Yes- doctors can still prescribe prenatals; however, you may want to seek out your own over-the-counter option. Staying informed about the vitamins and medications that you take is one of the best ways to make healthy, beneficial decisions for you and your baby. By conducting your own research on the best prenatals on the market, you can then decide for yourself which are the best prenatals for you based on the ingredients that they do (or don’t) contain. However, once you find the option that you want to take, I would recommend consulting with your doctor before taking it!
Do Prenatal Gummies Work the Same?
Prenatal gummy vitamins can be a lifesaver for morning sickness! However, if you’re TTC, these won’t be the best prenatals for you since the added sugar isn’t ideal.

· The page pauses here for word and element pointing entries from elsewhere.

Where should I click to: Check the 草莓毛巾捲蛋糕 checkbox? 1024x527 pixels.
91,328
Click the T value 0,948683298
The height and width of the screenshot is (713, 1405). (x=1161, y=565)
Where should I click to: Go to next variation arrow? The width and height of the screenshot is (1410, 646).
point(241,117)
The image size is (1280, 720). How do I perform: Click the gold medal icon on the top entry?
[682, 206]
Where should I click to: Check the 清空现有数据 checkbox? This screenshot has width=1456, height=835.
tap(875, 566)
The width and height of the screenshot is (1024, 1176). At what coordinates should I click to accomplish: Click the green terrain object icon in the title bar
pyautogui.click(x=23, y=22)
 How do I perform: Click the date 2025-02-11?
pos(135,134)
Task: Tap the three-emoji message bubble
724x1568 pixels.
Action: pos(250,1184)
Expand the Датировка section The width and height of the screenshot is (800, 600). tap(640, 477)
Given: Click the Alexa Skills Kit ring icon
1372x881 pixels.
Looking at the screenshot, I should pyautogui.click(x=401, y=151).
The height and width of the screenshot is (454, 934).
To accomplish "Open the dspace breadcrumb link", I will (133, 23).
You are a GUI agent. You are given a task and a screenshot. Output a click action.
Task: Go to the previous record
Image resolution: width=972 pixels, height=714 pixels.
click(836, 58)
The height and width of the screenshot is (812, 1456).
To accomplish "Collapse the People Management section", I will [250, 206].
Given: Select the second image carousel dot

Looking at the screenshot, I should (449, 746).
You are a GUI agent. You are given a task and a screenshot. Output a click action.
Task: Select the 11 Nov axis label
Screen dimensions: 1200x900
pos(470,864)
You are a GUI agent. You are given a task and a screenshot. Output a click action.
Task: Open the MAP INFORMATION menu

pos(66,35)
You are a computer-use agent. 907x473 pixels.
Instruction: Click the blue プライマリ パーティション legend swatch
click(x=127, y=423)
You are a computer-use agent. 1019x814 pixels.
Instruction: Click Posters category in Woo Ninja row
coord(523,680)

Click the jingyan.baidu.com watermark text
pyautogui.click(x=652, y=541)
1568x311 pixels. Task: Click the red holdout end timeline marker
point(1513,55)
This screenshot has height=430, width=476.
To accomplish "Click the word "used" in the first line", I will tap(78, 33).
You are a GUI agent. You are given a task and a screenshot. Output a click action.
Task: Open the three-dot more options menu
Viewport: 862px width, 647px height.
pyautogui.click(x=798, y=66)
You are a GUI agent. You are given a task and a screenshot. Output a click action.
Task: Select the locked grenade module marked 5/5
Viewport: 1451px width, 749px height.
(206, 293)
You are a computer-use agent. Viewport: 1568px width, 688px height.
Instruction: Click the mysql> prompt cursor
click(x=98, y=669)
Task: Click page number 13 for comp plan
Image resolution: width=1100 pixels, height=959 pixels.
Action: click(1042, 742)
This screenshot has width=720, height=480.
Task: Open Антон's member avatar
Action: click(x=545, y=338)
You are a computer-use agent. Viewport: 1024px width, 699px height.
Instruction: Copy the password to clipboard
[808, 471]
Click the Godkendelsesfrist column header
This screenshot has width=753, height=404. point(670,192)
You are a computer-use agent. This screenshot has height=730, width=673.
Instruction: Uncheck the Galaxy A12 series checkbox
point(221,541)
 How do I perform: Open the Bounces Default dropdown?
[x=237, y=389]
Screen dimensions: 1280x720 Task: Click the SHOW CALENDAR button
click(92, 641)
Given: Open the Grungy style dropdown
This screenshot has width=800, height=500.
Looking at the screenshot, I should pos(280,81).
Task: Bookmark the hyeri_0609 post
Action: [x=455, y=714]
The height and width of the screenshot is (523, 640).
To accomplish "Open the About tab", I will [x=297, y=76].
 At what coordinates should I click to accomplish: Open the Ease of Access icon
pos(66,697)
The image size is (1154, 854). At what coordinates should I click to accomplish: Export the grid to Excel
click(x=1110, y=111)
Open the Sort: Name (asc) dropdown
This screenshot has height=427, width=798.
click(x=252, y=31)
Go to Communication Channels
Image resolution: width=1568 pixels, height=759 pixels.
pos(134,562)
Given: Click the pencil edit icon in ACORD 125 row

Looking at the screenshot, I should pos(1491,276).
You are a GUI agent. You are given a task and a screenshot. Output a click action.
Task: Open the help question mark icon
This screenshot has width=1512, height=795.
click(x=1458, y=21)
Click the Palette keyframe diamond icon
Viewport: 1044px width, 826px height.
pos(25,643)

For optimal health (especially if you struggle with fertility), stick with the non-gummy vitamins to maximize your chances of conception. If you’re prone to morning sickness, the good news is that many of the best prenatals on this list come in capsule form instead of horse pills.
Are Whole Food Prenatals Better?
Maybe. Maybe not.
There is a giant internet debate on whether food-based vitamins are superior to synthetic vitamins. Here’s the catch though- there are almost no food-based prenatals. And ones that claim they are “whole food” prenatals are usually just packaged with whole foods added to the synthetic ingredients. So, I wouldn’t get hung up on this obsessively, although I certainly did in the past (so no judgment, lol).
There are some exceptions, however, like the Garden of Life MyKind Organics 3-a-day prenatal vitamin (one of the best prenatals in my opinion), which is truly made from food.
The best thing about whole foods-based prenatals is they tend to have lower amounts of plasticizers (see discussion above). The negative thing is that they have slightly higher heavy metal amounts (because they are made from FOOD, which has heavy metals). The brands I recommend are still well under California Prop 65 guidelines. Please note that I cannot, for legal reasons, cite my source here, and I apologize. You’ll just have to trust me, or ignore this paragraph.
Because I don’t update this blog post weekly, or even monthly, PLEASE CHECK YOUR SUPPLEMENTS and makes sure they do NOT have a Prop 65 warning on them. You don’t need that amount of heavy metals in your life if pregnanct or trying to conceive.
When I started my fertility journey, I was very strict about sourcing whole foods supplements whenever I could. At this point, I feel I am older and wiser, and I am much more interested in how well your supplement WORKS, if it has what you say it has, and if it has few harmful additives, etc.
I definitely take non-whole-food-based supplements in addition to whole-food supplements.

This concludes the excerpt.